Q: Congratulations on the AS2 design win. That must be immensely satisfying, as well as setting Design Q some significant challenges! What can you tell us about the win?

A: The Aerion programme has been on our radar for several years. As soon as the project gained momentum, signified by Aerion’s partnership with Airbus, we opened negotiations with them in partnership with Inairvation, which also seemed like a perfect synergy because it was clear that Aerion would need all the services that the Inairvation partnership, which consists of F. List, Lufthansa Technik and Design Q, can bring to the table.

Design Q’s brief for the project is as much self-imposed as it is a directive from Aerion. We are primarily concerned with what layouts and opportunities we can identify, using the real estate within the envelope of the fuselage. Our approach is to look for clever uses of space and things that differentiate what is currently taken as standard in the marketplace. Our focus is on anything we can do to make the AS2 clever, innovative and logical but at the same time distinctive, different and better than any previous interior for a business jet! The expectation from the customers is higher than anything that has been done before. The fact that this is a supersonic jet is a key element, of course, but the price of the product, too, demands that the finest of everything goes into the aircraft!
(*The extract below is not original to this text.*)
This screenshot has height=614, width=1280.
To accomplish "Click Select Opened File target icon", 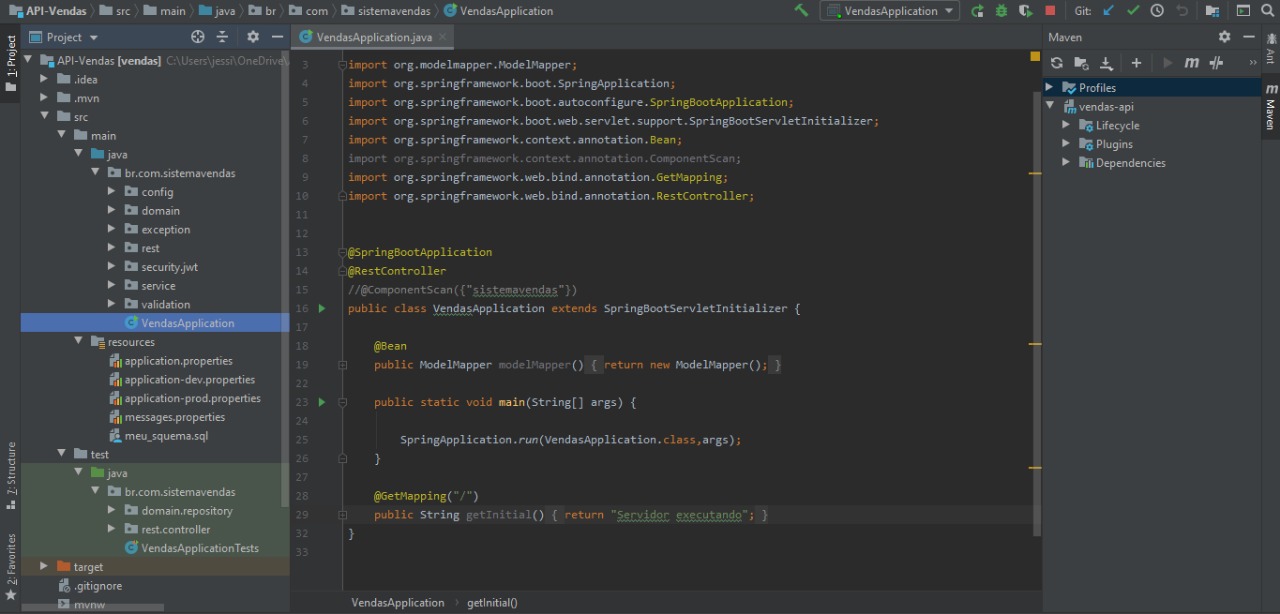I will click(x=197, y=37).
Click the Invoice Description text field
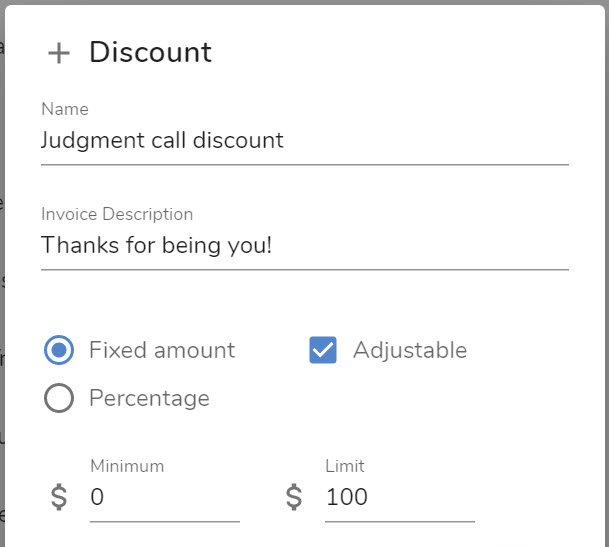This screenshot has height=547, width=609. pos(305,246)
Q: How does the collaborative process between the client and the designer work in practice, not just on the AS2 project, but generally?

A: There are two levels here. The first looks at the typical client/owner requirement and the other is the OEM requirement. The drivers are very different. Clearly, each party wants as much as possible for as little cost as possible, but the OEM is driven by the profit motive too. They want to make parts and systems that generate margin on the sale price. This is a very different brief and we need to satisfy both sides!

Q: What happens if the client gets whimsical and comes up with radical changes late in the day?

A: Radical changes late in the day are very expensive and often perilous. This industry is not tolerant about such changes. The very nature of the business means that late changes carry risks and risks are the last thing you need in manufacturing a safe product to a real deadline. Time is always the thing that some customers think they can buy but the reality is that all the money in the world can’t buy you time you don’t have!

Q: How much attention do you pay to the deep engineering issues that a design might raise, or is that down to the completions house to solve?

A: This is where the value of using Design Q really makes a difference. We are visionaries and we produce fabulous images of what could be. But we are engineers too and we usually build what we design. So our job is to give the completion centre or the OEM solutions to manufacture rather than challenges for them to resolve. That is why we can produce something like the Global 7000 marketing prototype from scratch and produce a full ship set of totally new seats in five weeks with a fit and finish quality that can be translated into full production. A large part of the joy of design is turning the vision into the real thing, which is why we do not waste time designing something that can’t be produced!

Q: How much do you enjoy the challenge of actually winning new design projects for Design Q?

A: It is immensely satisfying. We have some exciting product developments in hand, one of which has been waiting in the shadows for nearly three years but at last the funding is in place and the programme is about to begin. This is how our business is… You come up with a new invention, you present your plan, you hope and you wait. Then one day, completely out the blue, a lady calls you and tells you that you are going to be busy for a couple of years.

What is that project I referred to? Well it is to do with business jets; however, this invention applies to all of them and not just one manufacture. It is revolutionary – but you will have to wait until patents are filed and our prototypes are ready to show the world!